Um canadiano, referenciado pelo Ministério Público
(MP) como um “académico prestigiado, doutorado em economia pela Universidade de
Harvard”, foi acusado pelo Departamento de Investigação e Acção Penal (DIAP) de
Lisboa pelo crime de manipulação de mercado, de acordo com o comunicado
publicado na página da Procuradoria-Geral Distrital de Lisboa.

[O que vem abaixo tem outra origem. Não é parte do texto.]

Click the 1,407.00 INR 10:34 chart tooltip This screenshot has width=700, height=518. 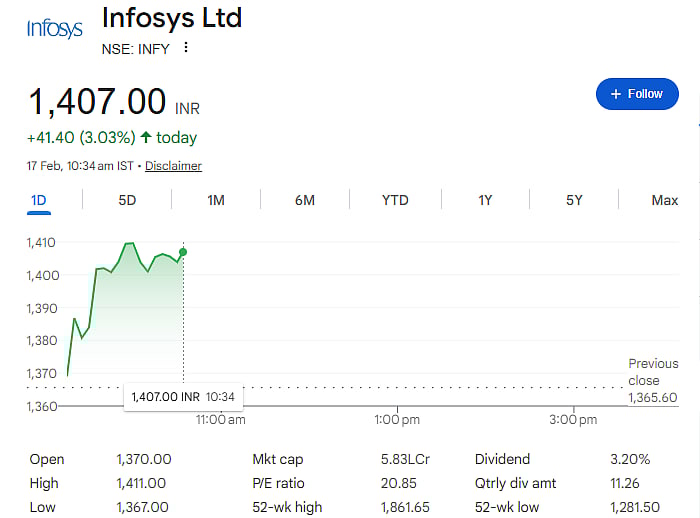[182, 397]
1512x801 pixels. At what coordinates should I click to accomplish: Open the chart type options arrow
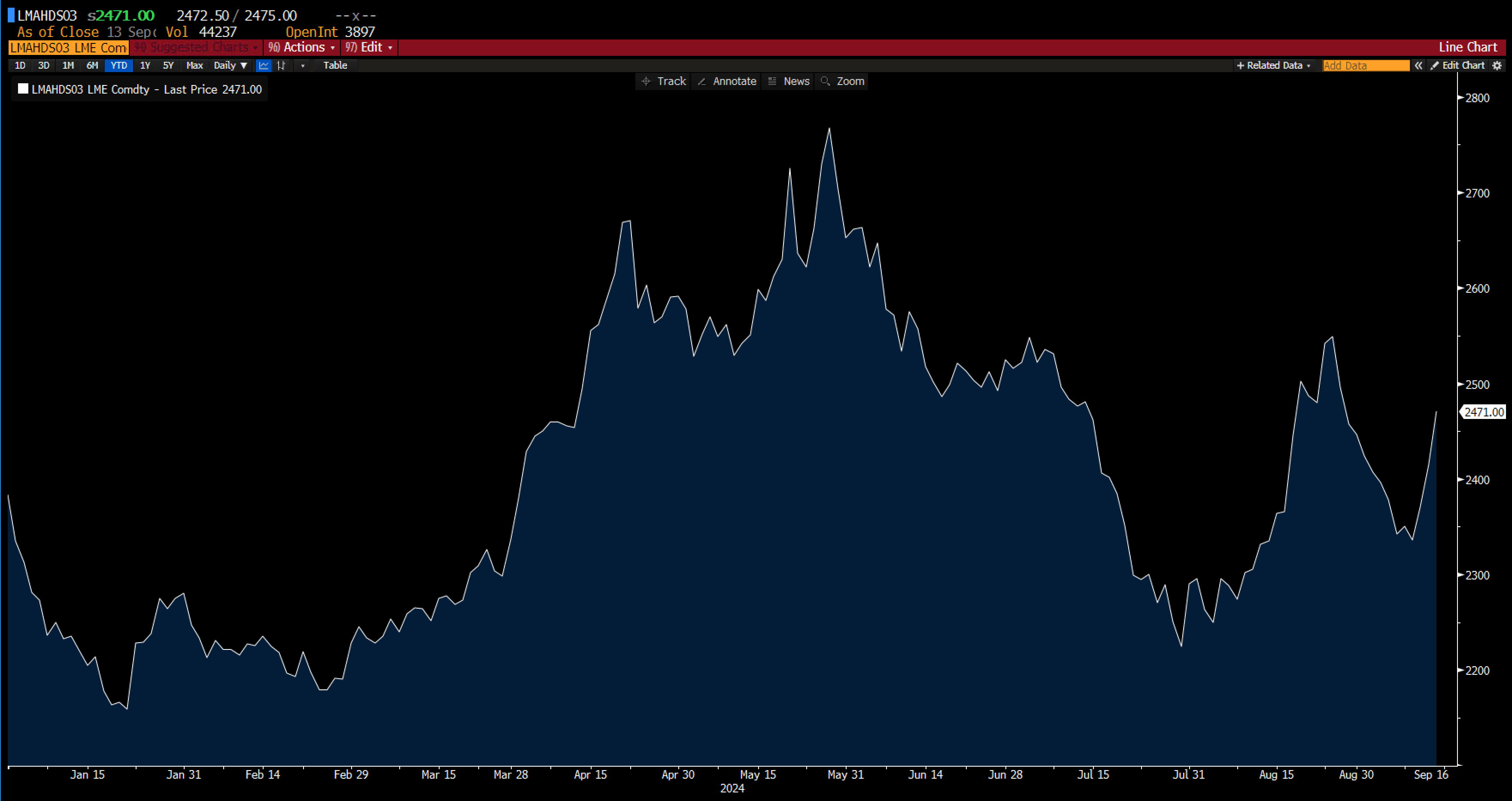(x=303, y=66)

Segundo o MP, o
arguido pretendia a “desvalorização das obrigações do tesouro portuguesas”,
tendo ficado indiciado, para a investigação, que “este arguido era à data
(Abril de 2010), administrador de uma sociedade que prestava serviços de
consultadoria de investimento e de gestão de carteiras sobre investimentos
financeiros a uma outra sociedade gestora de fundos de investimento
especulativo (hedge fund)". O suspeito, que terá conseguido com esta
actuação cerca de 820 mil euros em mais-valias, tinha "interesse na
desvalorização da dívida portuguesa e na subida dos yields [taxa de juro
implícita], uma vez que só a respectiva desvalorização permitia recuperar a
dívida (encerrar a posição curta) com mais-valias e potenciar os seus
ganhos". “Com esta finalidade publicou vários artigos em blogs, sendo um
deles associado a um jornal de referência mundial, no período compreendido
entre Fevereiro e Abril de 2010. Os artigos de opinião tiveram impacto nas
yields da dívida pública portuguesa, influenciaram os investidores, até porque
o arguido era um académico prestigiado, doutorado em economia pela universidade
de Harvard e os artigos foram publicados em contexto de grande instabilidade
financeira, de receio de contágio com a dívida grega, estando os mercados em
situação de elevada susceptibilidade”, refere o DIAP de Lisboa. A investigação,
a cargo da 9ª secção do DIAP de Lisboa, contou com o apoio técnico do regulador
do mercado de capitais, a CMVM. De acordo com comunicado do DIAP, esta é uma
"acusação por crime com contorno inéditos".
Juros a disparar
O ano de 2010, após a crise financeira de 2008
iniciada nos Estados Unidos, foi marcado pela desconfiança dos investidores em
relação à Grécia, após este país ter revelado que o défice era bastante
superior ao esperado. Com menos liquidez no mercado, os investidores começaram
a ter dúvidas sobre a capacidade de pagamento de dívidas do país, enquadrada
por falta de apoio dos parceiros europeus. A desconfiança alastrou rapidamente
a outros mercados, com especulação à mistura, e Portugal entrou também no
radar. Se no início do ano a taxa implícita dos Obrigações do Tesouro a dez
anos estavam nos 4,061 euros no mercado secundário (onde a dívida é comprada e
vendida entre investidores), depressa começou a subir. Isto é, havia quem
quisesse vender, e os compradores exigiam um maior retorno devido à subida do
risco, encarecendo depois o financiamento do Estado. No mês de Janeiro as taxas
de juro deixaram para trás os 3%, chegando aos 5% em Abril. Só em Abril, as
taxas de juro subiram 23%, passando de 4,187% para 5,154. A tendência de
agravamento manteve-se, e, em 2011, incapaz de se financiar, o país teve de
solicitar a intervenção da troika de credores formada pelo FMI, BCE e Comissão
Europeia (Público)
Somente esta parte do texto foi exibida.